Disisi lain Imam Asy-Syafi’iy dan pengikutnya membolehkan jual beli dengan cara Al-‘Inah.

Tarjih

Tidak diragukan bahwa yang benar dalam masalah ini adalah haramnya jual beli dengan cara Al-‘Inah. Adapun Imam Asy-Syafi’iy dan pengikutnya, mereka berdalilkan dengan Hadits Abu Sa’id dan Abu Hurairah riwayat Al-Bukhary dan Muslim :

“Sesungguhnya Rasulullah shollallahu ‘alaihi wa ‘ala alihi wa sallam mempekerjakan seorang di Khaibar. Maka datanglah dia kepada beliau membawa korma Janib (korma dengan mutu sangat baik) maka Rasulullah shollallahu ‘alaihi wa ‘ala alihi wa sallam bertanya : “Apakah semua korma Khaibar seperti ini ? ia menjawab : “Tidak, demi Allah wahai Rasulullah, kami mengganti satu sho’ dari (korma Janib) ini dengan dua sho’ (dari korma jenis lain) dan dua sho’nya dengan tiga sho’. Maka Rasulullah shollallahu ‘alaihi wa ‘ala alihi wa sallam bersabda : Jangan kamu lakukan seperti itu, juallah semua dengan dirham (mata uang perak) lalu dengan dirham itu belilah korma Janib.”

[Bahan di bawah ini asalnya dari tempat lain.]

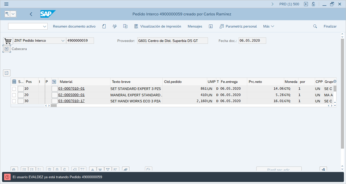The image size is (346, 184).
Task: Open the search magnifier icon
Action: pos(315,26)
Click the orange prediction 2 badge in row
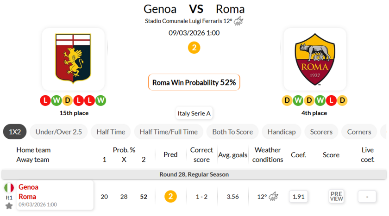The width and height of the screenshot is (389, 216). coord(170,197)
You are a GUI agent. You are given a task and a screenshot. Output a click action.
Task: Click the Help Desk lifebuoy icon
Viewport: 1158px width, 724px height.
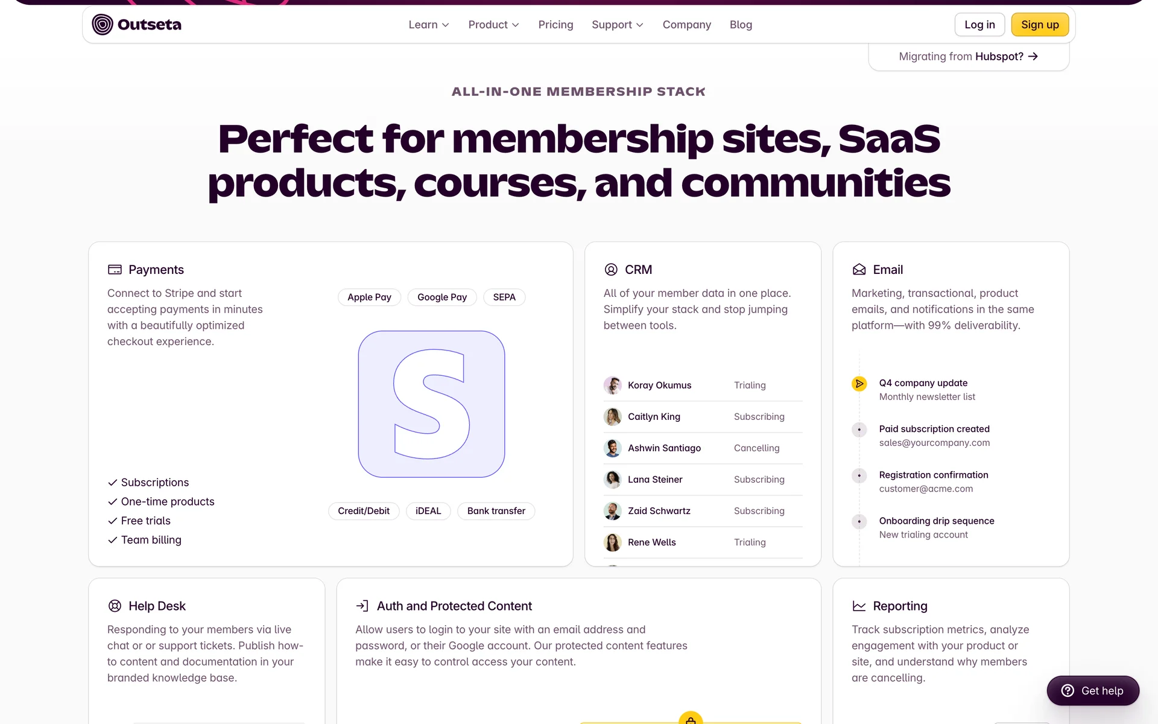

Sisi pendalilannya : Sabda beliau “juallah semua dengan dirham (mata uang perak) lalu dengan dirham itu belilah korma Janib” berlaku umum sehingga kalau korma jelek itu dibeli oleh pemilik korma Janib lalu dengan uang dari hasil penjualan korma jelek itu oleh pemiliknya kembali dibelikan korma Janib, berarti uangnya kembali kepada pemiliknya.

Dan tentunya pendalilan diatas tidaklah kuat karena tipu daya riba nampak dengan sangat jelas pada jual beli dengan cara Al-‘Inah tersebut, apalagi telah datang hadits yang sangat tegas tentang haram jual beli secara Al-‘Inah sehingga harus dijadikan sebagai dalil khusus yang membatasi keumuman dalil yang disebutkan oleh Imam Asy-Syafi’iy dan pengikutnya.

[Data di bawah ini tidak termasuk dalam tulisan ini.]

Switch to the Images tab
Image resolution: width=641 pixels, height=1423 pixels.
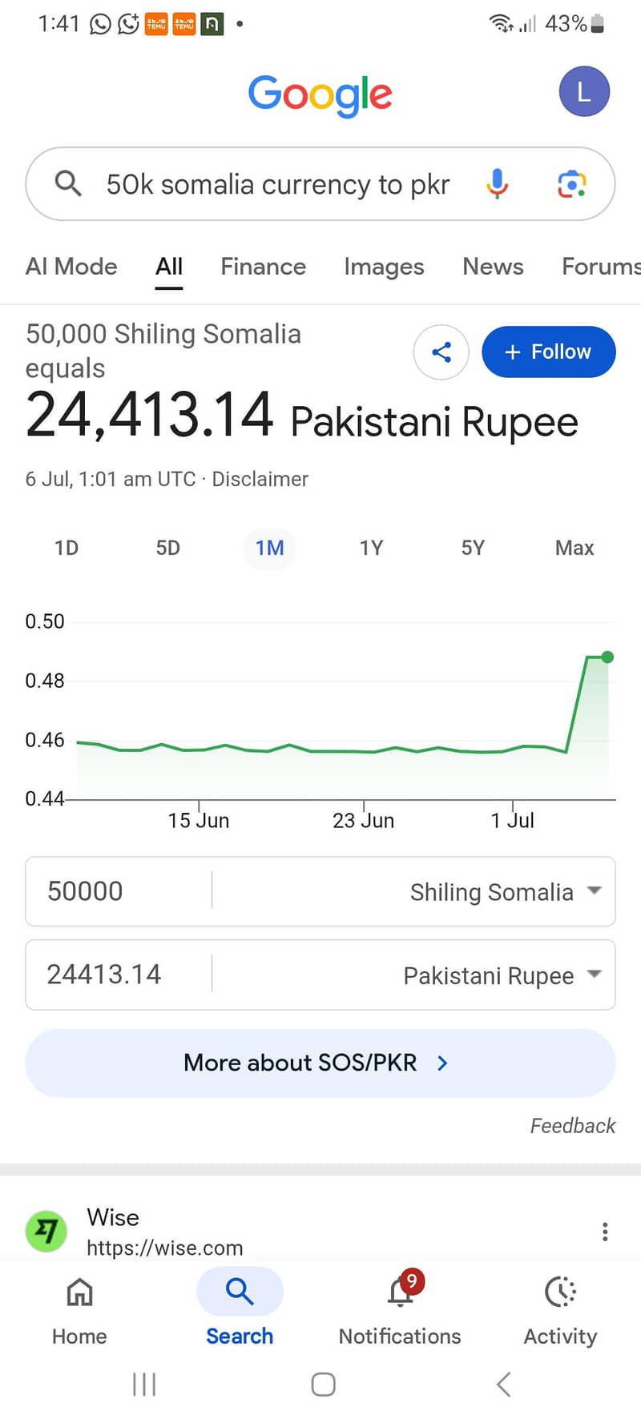coord(384,266)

Ibnul Qoyyim dalam Tahdzibus Sunan menerangkan dalil-dalil tentang haramnya jual beli dengan cara Al-‘Inah. Diantara yang beliau sebutkan adalah hadits Ibnu ‘Umar radhiyallahu ‘anhuma, Rasulullah shollallahu ‘alahi wa ‘ala alihi wa sallam :
“Apabila kalian telah berjual beli dengan cara Al-‘Inah dan kalian telah ridho dengan perkebunan dan kalian telah mengambil ekor-ekor sapi dan kalian meninggalkan jihad, maka Allah akan menimpakan kepada kalian suatu kehinaan yang (Allah) tidak akan mencabutnya sampai kalian kembali kepada agama kalian”. (HR. Abu Daud dan lain-lainnya dan dishohihkan oleh Syaikh Al-Albany dalam Ash-Shohihah No. 11).

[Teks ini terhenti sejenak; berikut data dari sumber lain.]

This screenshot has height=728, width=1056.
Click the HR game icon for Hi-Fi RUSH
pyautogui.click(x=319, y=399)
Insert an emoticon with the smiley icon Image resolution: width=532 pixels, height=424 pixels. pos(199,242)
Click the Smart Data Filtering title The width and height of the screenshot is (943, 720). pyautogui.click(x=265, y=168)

Hadits di atas adalah ancaman yang sangat keras dan peringatan yang sangat tegas berupa kehinaan bagi orang yang melakukan pelanggaran yang tersebut dalam hadits yang diantaranya adalah jual beli dengan cara Al-‘Inah. Bahkan seakan-akan pelakunya sama kedudukannya dengan orang yang keluar dari agama sehingga di akhir hadits dikatakan, “maka Allah akan menimpakan kepada kalian suatu kehinaan yang (Allah) tidak akan mencabutnya sampai kalian kembali kepada agama kalian”. Semua ini menunjukkan haramnya jual beli dengan cara Al-‘Inah. Demikian keterangan Ash-Shon’any dan Asy-Syaukany.


Rujukan

Baca : Al-Ifshoh 5/247-248, Al-Inshof 4/335, Al-Fatawa 29/446, Tahdzibus Sunan 5/99-109, Subulus Salam 3/75-77, Nailul Author 5/218-221, Taudhihul Ahkam 4/412-413 (Cet. Kelima), Al-Syarah Al-Mumti’ 8/223-230, Al-Mudayanah keduanya karya Syaikh Ibnu ‘Utsaimin, Al-Farq Bainal Bai’i war Riba fii Asy-Syari’atul Islamiyah karya Syaikh Sholih bin ‘Abdullah Al-Fauzan, AL-Mausu’ah Al-Fiqhiyyah Al-Kuwaitiyah.